The relationship between Achilles and Patroclus is a key element of the stories associated with the Trojan War. Its exact nature has been a subject of dispute in both the Classical period and modern times. In the Iliad, Homer describes a deep and meaningful relationship between Achilles and Patroclus, where Achilles is tender toward Patroclus but callous and arrogant toward others. Homer never explicitly casts the two as lovers,[1][2] but they were depicted as lovers in the archaic and classical periods of Greek literature, particularly in the works of Aeschylus, Aeschines and Plato.[3][4]

In the Iliad[]

Achilles mourning Patrocles, John Flaxman, 1795.

Achilles and Patroclus are close comrades in the war against the Trojans. Due to his anger at being dishonored by Agamemnon, Achilles chooses not to participate in the battle. As the tide of the war turns against the Achaeans, Patroclus convinces Achilles to let him lead the Myrmidon army into battle wearing Achilles’ armor. Patroclus succeeds in beating back the Trojan forces, but is killed in battle by Hector.

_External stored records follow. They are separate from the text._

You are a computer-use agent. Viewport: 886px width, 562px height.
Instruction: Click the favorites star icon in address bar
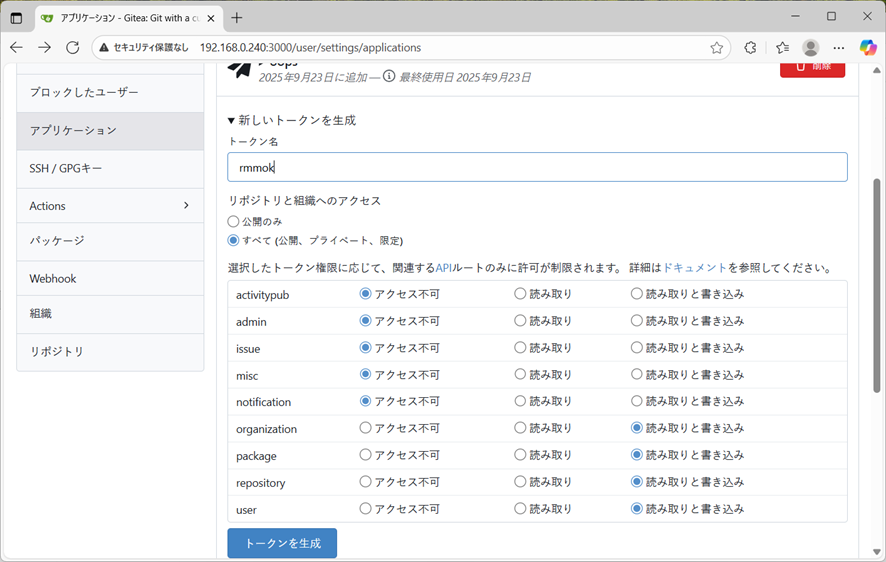716,47
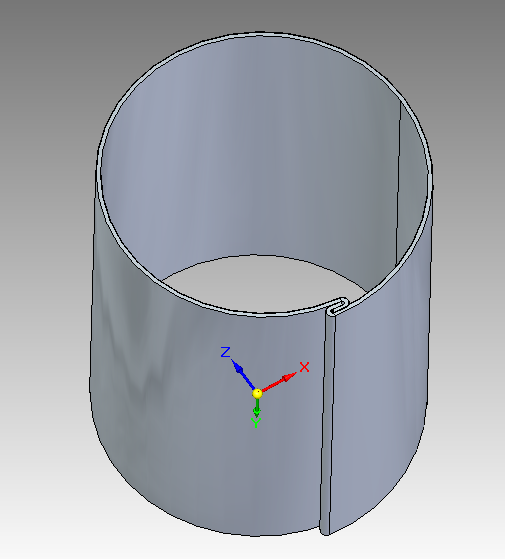The width and height of the screenshot is (505, 559).
Task: Click the blue Z axis arrow
Action: (x=242, y=374)
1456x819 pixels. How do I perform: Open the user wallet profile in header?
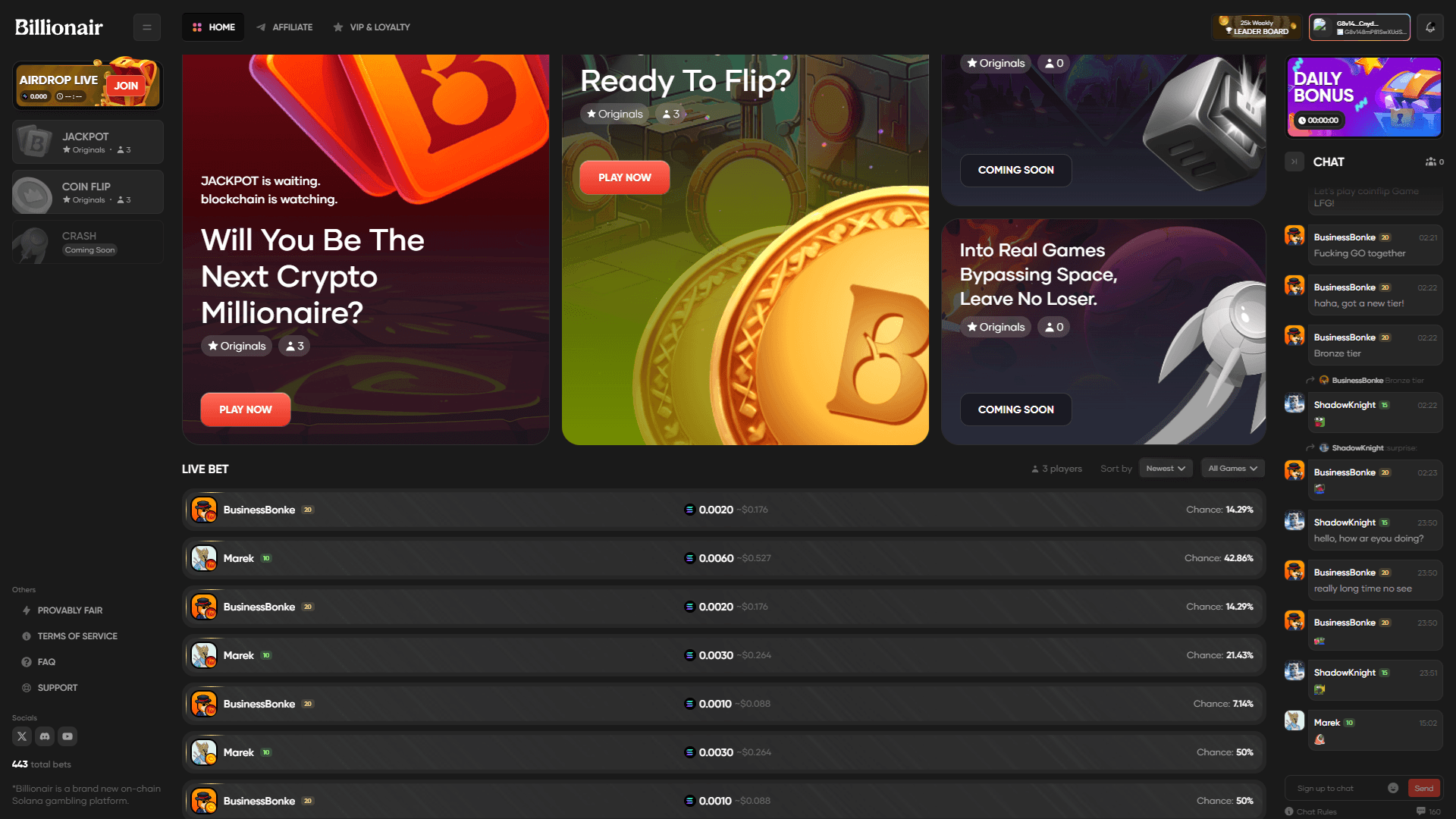pyautogui.click(x=1360, y=27)
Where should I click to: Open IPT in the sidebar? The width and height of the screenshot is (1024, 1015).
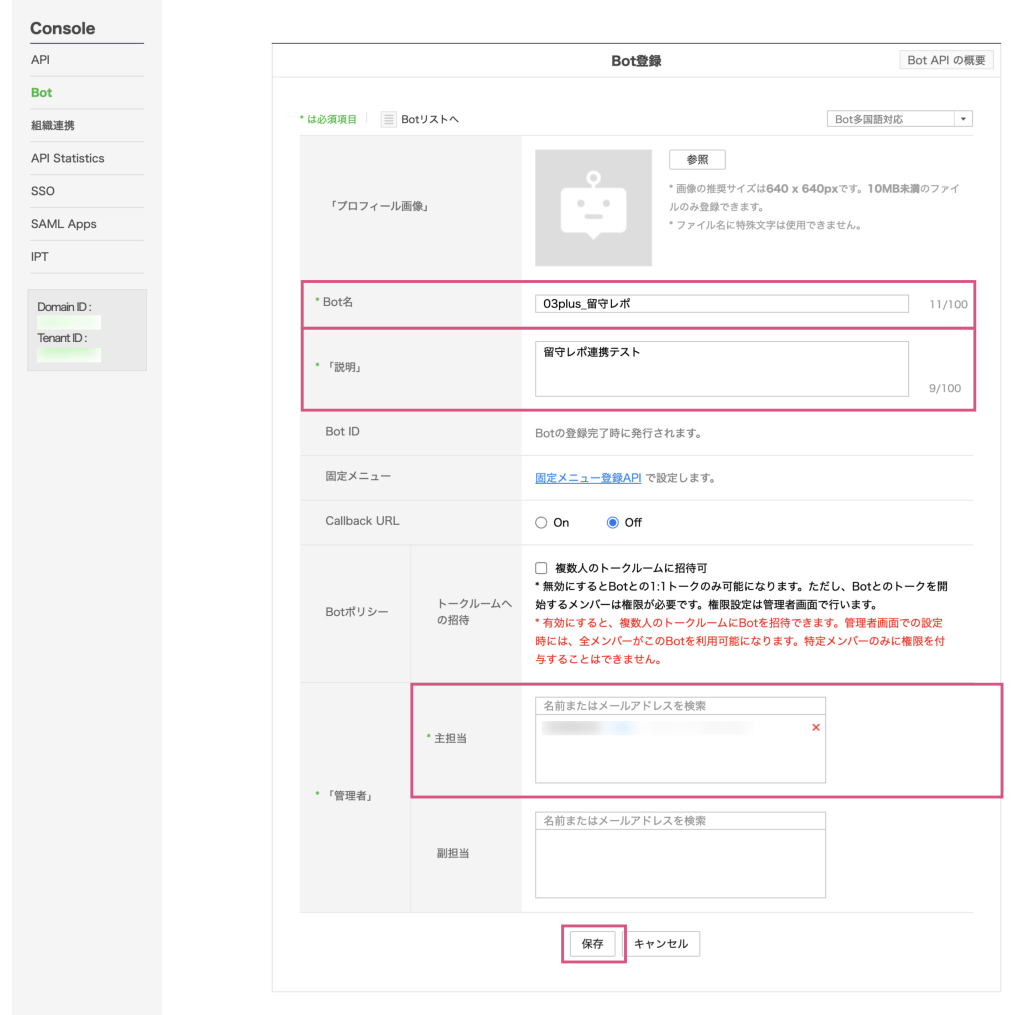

News of Patroclus’ death reaches Achilles through Antilochus, which throws him into deep grief. The earlier steadfast and unbreakable Achilles agonizes, touching Patroclus’ dead body, smearing himself with ash and fasting. He laments Patroclus’ death using language very similar to that later used by Andromache of Hector. He also requests that when he dies, his ashes be mixed with Patroclus'.

The rage that follows from Patroclus’ death becomes the prime motivation for Achilles to return to the battlefield. He returns to battle with the sole aim of avenging Patroclus’ death by killing Hector, despite a warning that doing so would cost him his life. After defeating Hector, Achilles drags his corpse by the heels behind his chariot.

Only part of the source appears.